__EXERCISE INSTRUCTIONS__: Line count for the string "Given" in the records below: report that figure and nothing else.

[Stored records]
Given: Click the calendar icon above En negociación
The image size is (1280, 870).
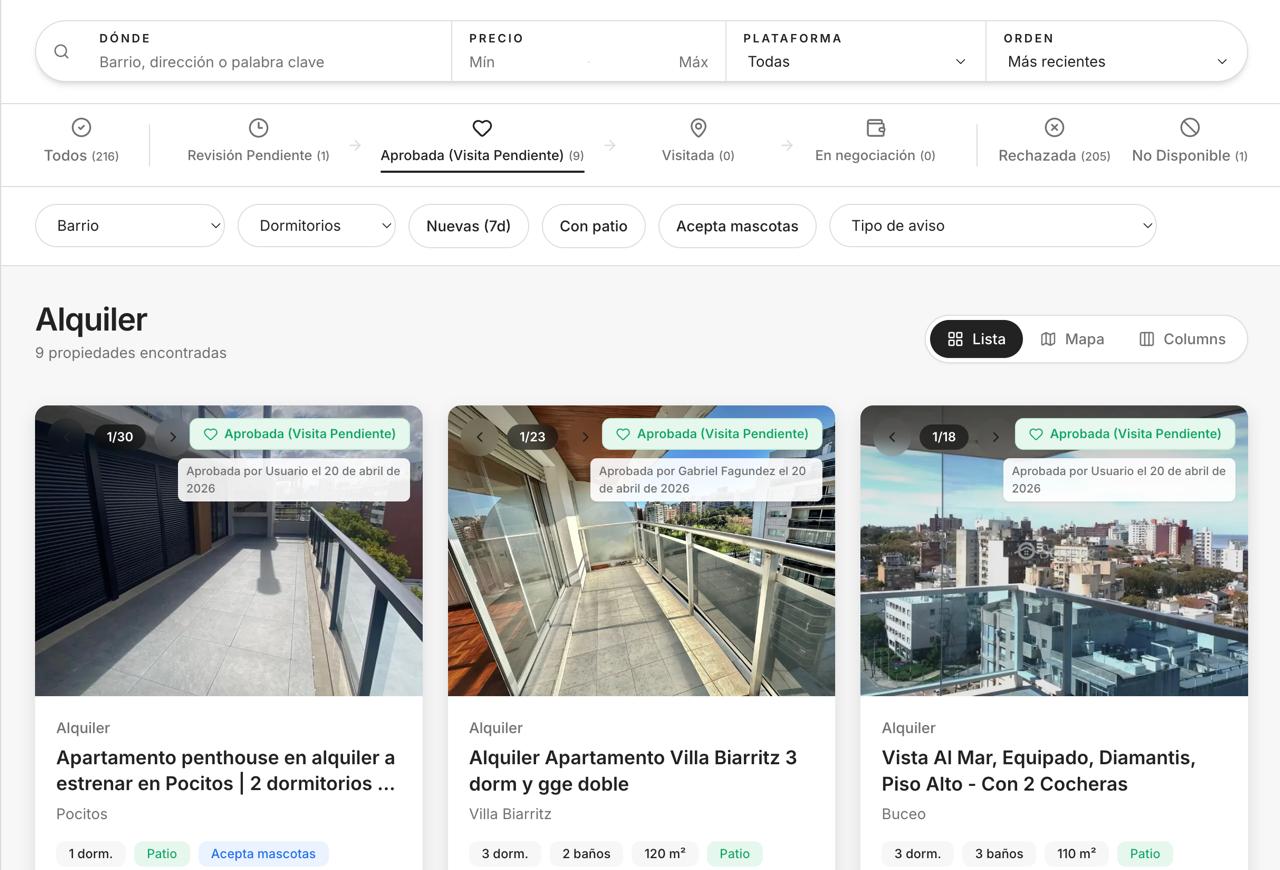Looking at the screenshot, I should pos(875,127).
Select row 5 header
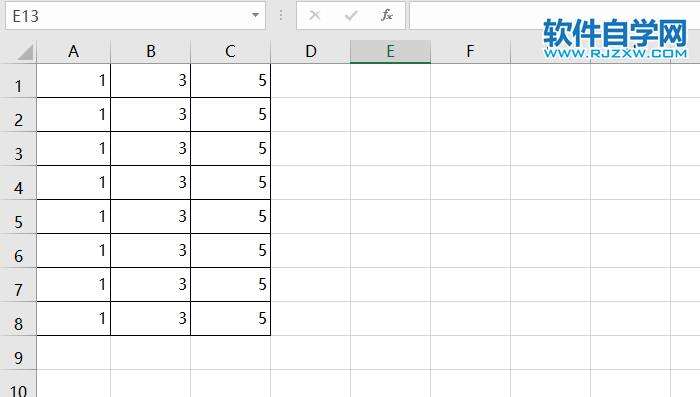 pos(18,217)
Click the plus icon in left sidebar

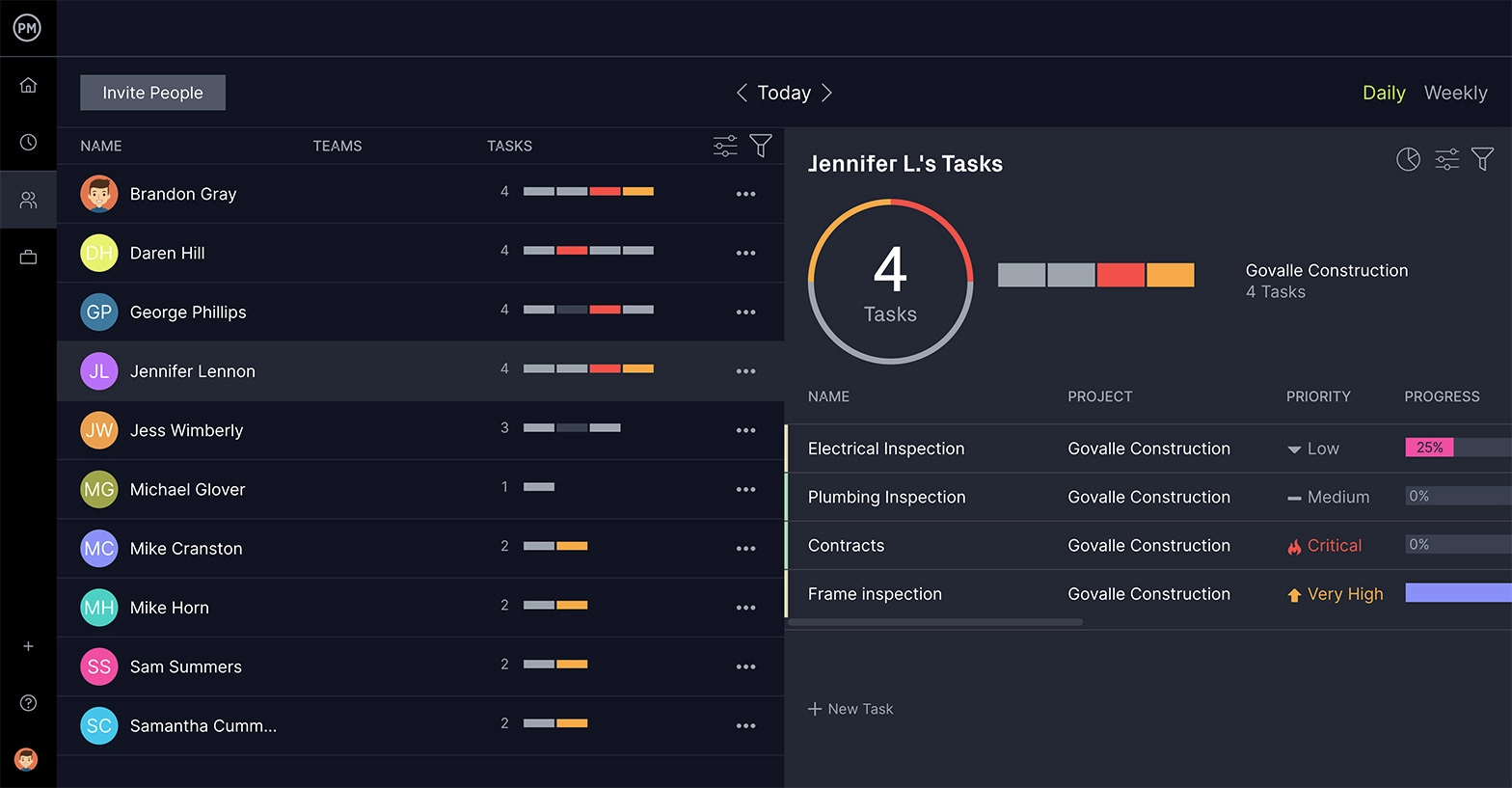[28, 646]
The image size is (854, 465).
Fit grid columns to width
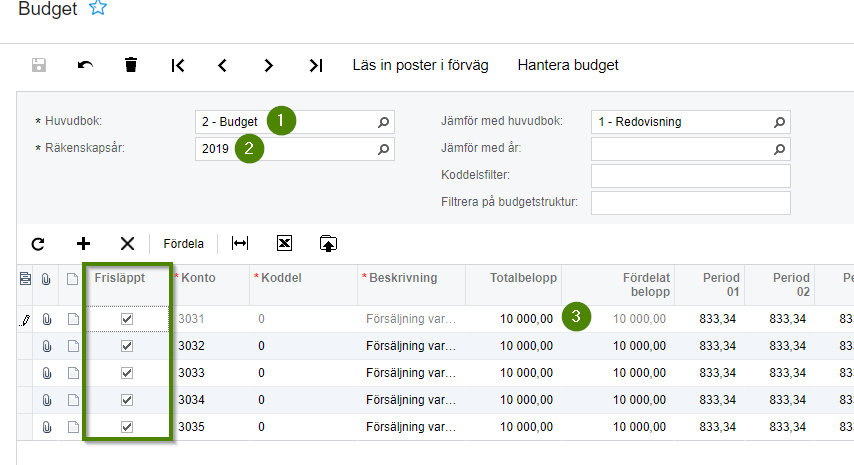pos(240,243)
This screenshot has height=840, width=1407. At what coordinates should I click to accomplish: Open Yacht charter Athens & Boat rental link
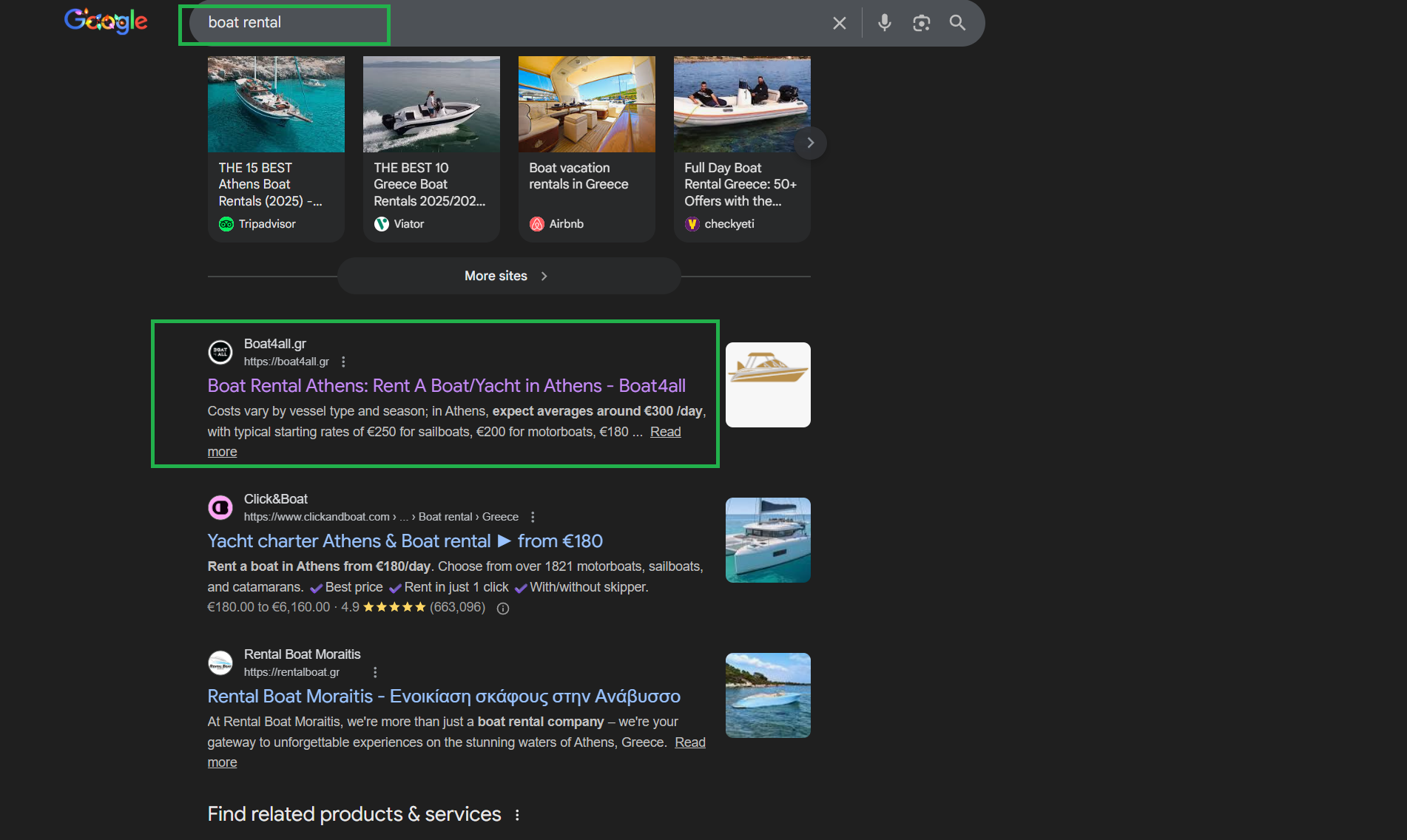(x=405, y=541)
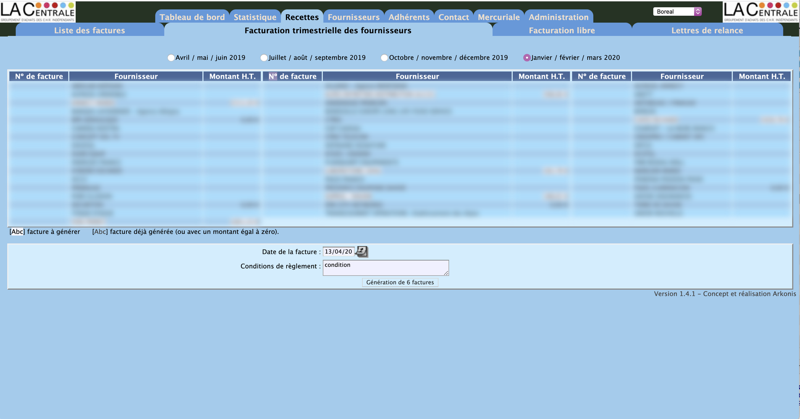Open the Boreal dropdown

(677, 12)
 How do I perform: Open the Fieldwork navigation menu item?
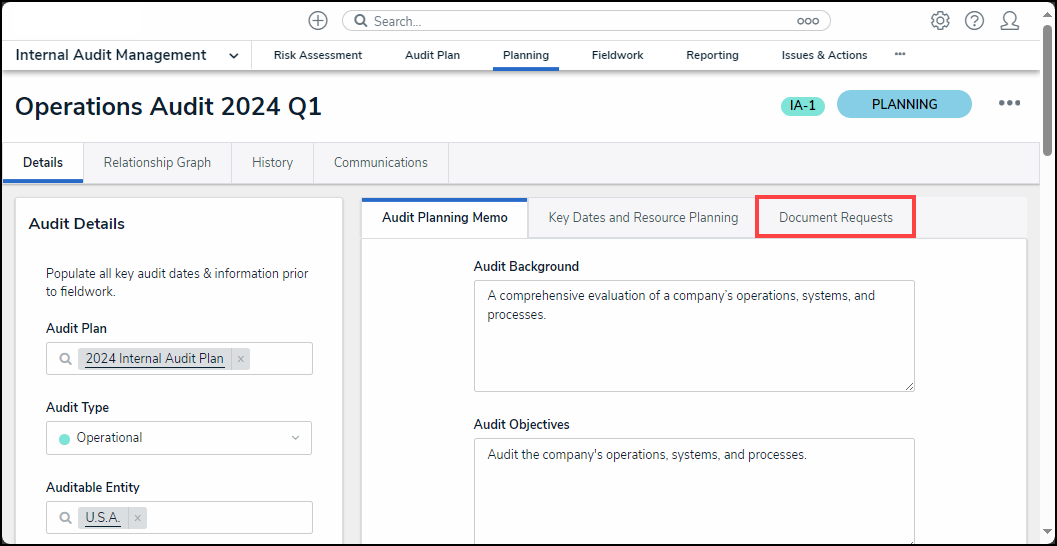[617, 56]

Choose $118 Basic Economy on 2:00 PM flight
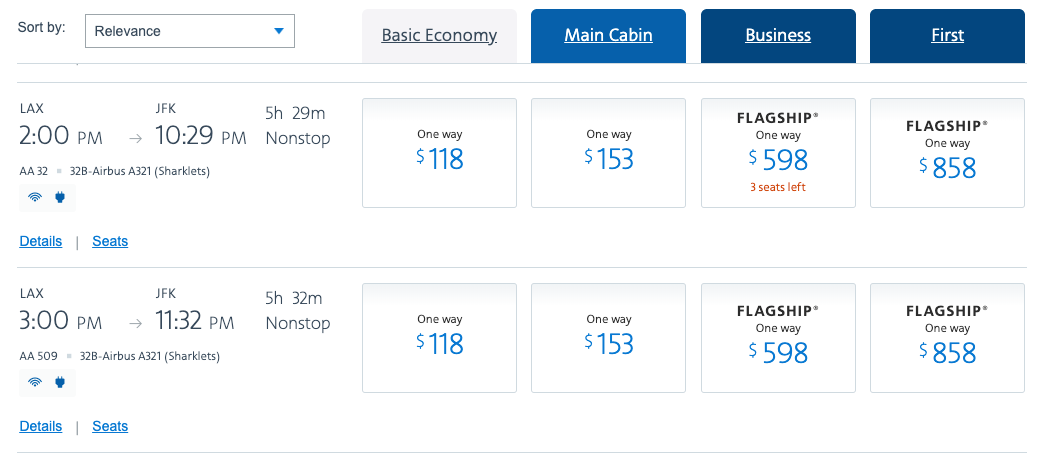pyautogui.click(x=439, y=153)
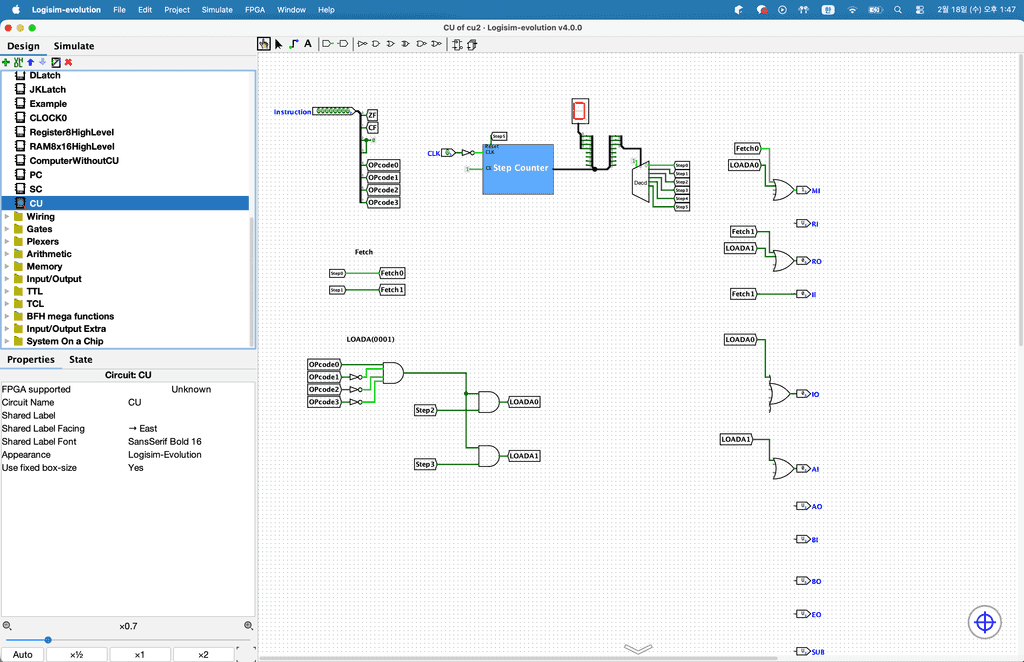Screen dimensions: 1024x662
Task: Click the red X delete circuit icon
Action: tap(68, 62)
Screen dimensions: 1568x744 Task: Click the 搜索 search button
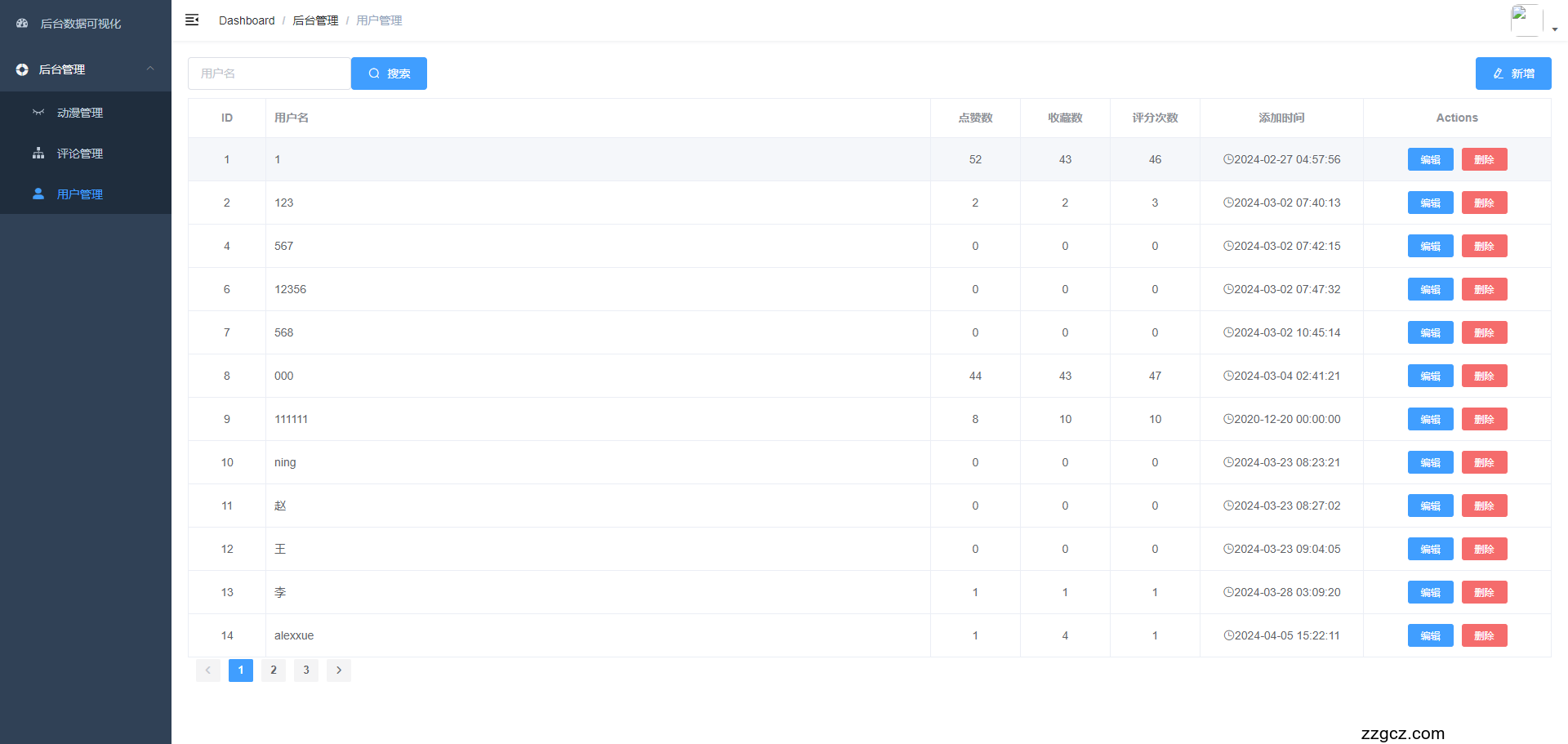[x=389, y=74]
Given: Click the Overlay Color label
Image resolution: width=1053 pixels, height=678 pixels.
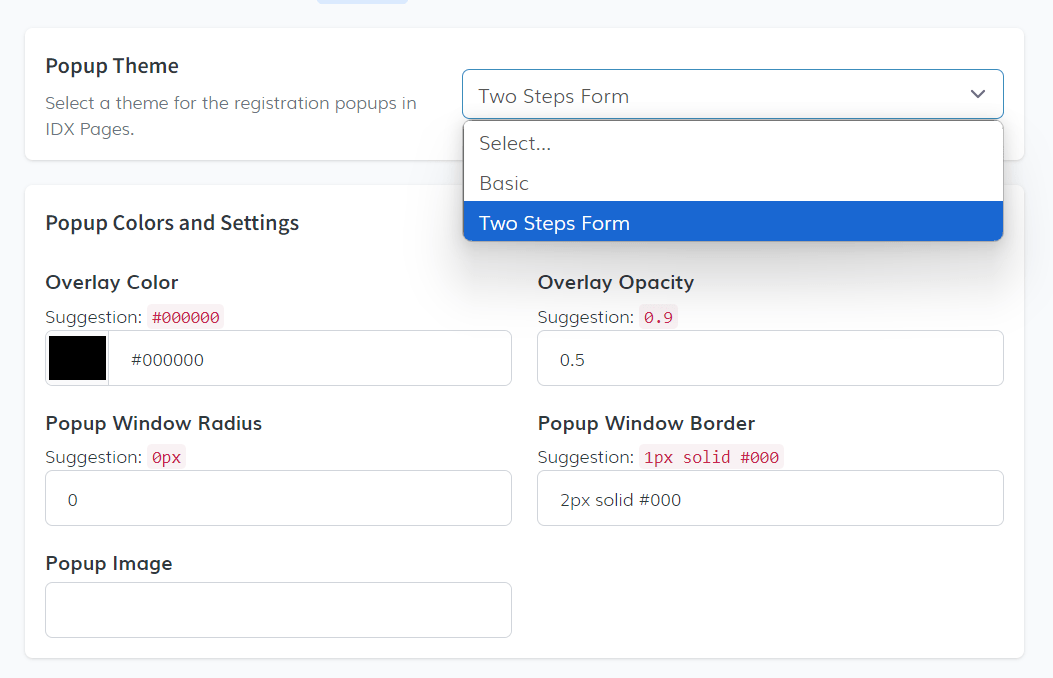Looking at the screenshot, I should point(112,282).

__EXPECTED OUTPUT__: 2